Fig. 2 PTEC and HGECs transcriptional profiles depend on cell culture conditions. (A) Principal component analysis (PCA) plot of PTECs and HGECs in different 2D and 3D culture conditions. (B) PCA plot for PTECs in different mono- and co-culture conditions based on their transcriptional profiles. (C) PCA plot for HGECs in different mono- and co-culture conditions based on their transcriptional profiles.

PTECs more closely resemble in vivo tubular transcriptional profile with increasing culture complexity

To further understand the phenotypic differences of PTECs cultured under different conditions, we performed gene set variation analysis (GSVA) against a publicly available single cell RNA dataset of the kidney.⁷ While dramatic changes are not observed, GSVA revealed that PTECs grown under static, non-coated, monoculture conditions in Transwells exhibited a gene expression profile more like proximal tubule segment 3 (the straight region between the convoluted proximal tubule and the Loop of Henlé) (Fig. 3A).

Fig. 3 Kidney cell type and transporter enrichment of PTECs grown under different culture conditions. A) Gene set variation analysis between the gene sets from the different PTEC culture conditions and the gene sets from Young et al. single-cell RNA-seq. PT: Proximal tubular. B) Heatmap representing absolute gene expression values of selected transporters in PTECs under different culture conditions.

Phenotypic differences observed in the GSVA are more evident when exploring the expression profile of different transporters. Mapping renal transporters into the dataset showed that channels are enriched relative to increasing complexity of the culture system, specifically under flow conditions (Fig. 3B).

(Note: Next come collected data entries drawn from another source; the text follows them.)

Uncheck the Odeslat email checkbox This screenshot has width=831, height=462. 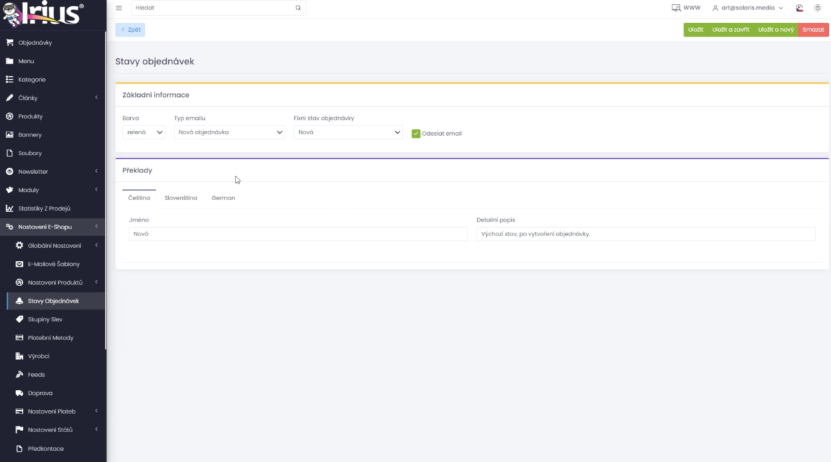[x=416, y=134]
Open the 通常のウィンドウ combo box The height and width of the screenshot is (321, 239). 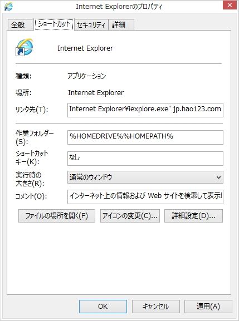coord(145,177)
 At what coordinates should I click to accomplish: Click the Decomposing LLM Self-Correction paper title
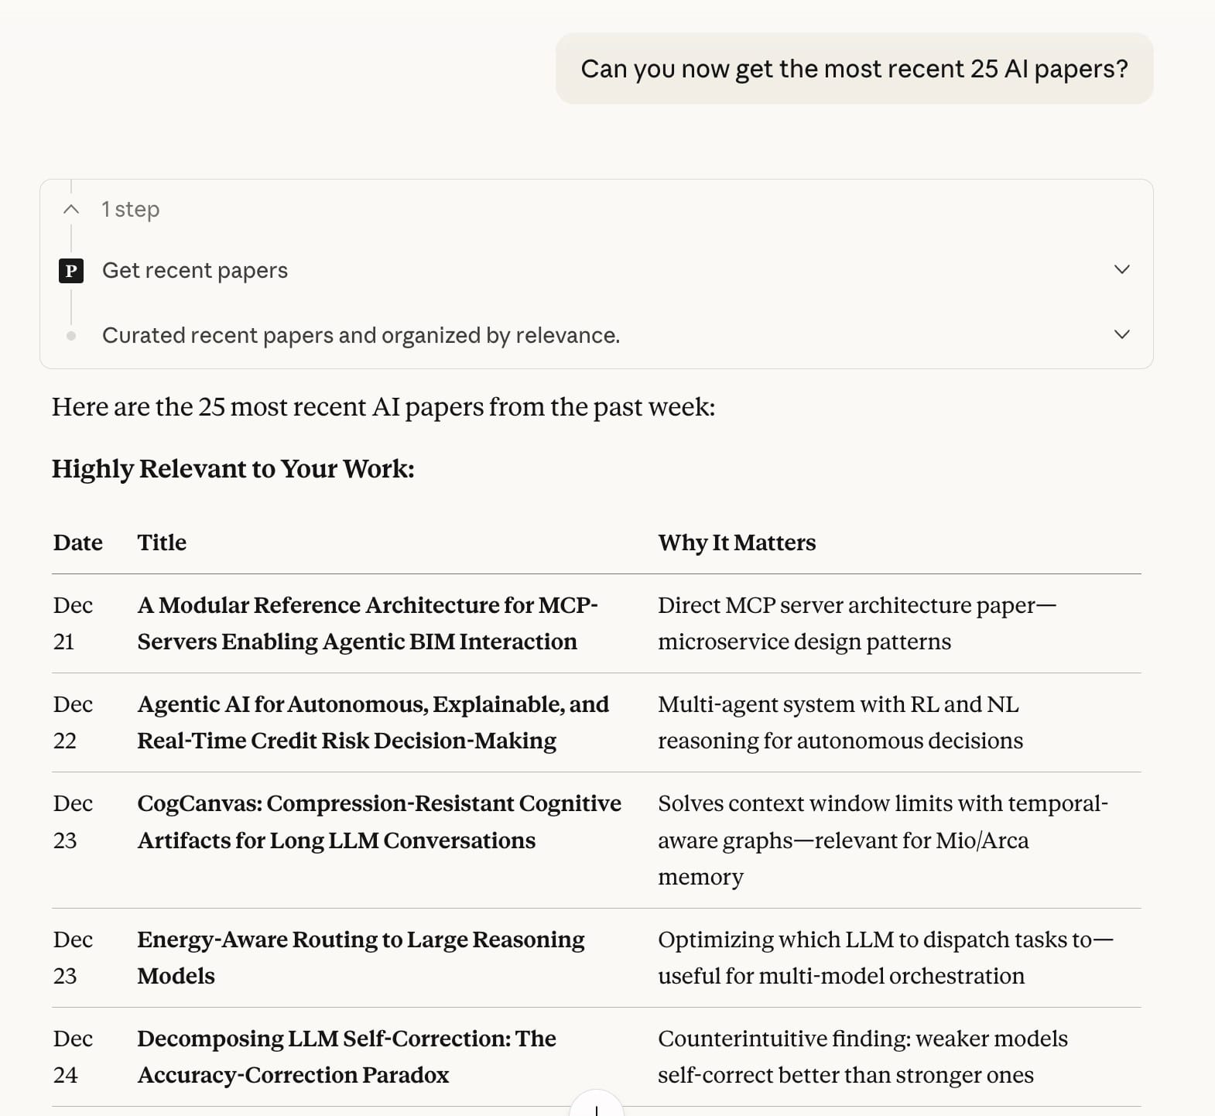[346, 1056]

PTEC grown on static, non-coated substrates express genes associated with disease and inflammation

Based on the phenotypic differences observed, we next explored the most differentially expressed genes in PTECs grown in monoculture under different substrate conditions (Fig. 4A and C). PTECS grown under static, matrix-coated substrates exhibited a substantial number of differentially downregulated genes compared to those grown under static, non-coated conditions (Fig. 4A). Indeed, the top one hundred significantly downregulated genes reveal changes in pathways related to inflammation and leukocyte migration (Fig. 4B). Particularly, these pathways are associated with genes belonging to the CXC chemokine family, such as CXCL1, CXCL2 and CXCL6, as well as inflammatory molecules like TNF-α and IL-6. The top one hundred significantly downregulated genes in PTECs cultured on 3D chips under flow, matrix-coated conditions exhibit an enrichment in pathways related to calcium-mediated signalling as well as leukocyte chemotaxis, when compared with matrix non-coated controls (Fig. 4D).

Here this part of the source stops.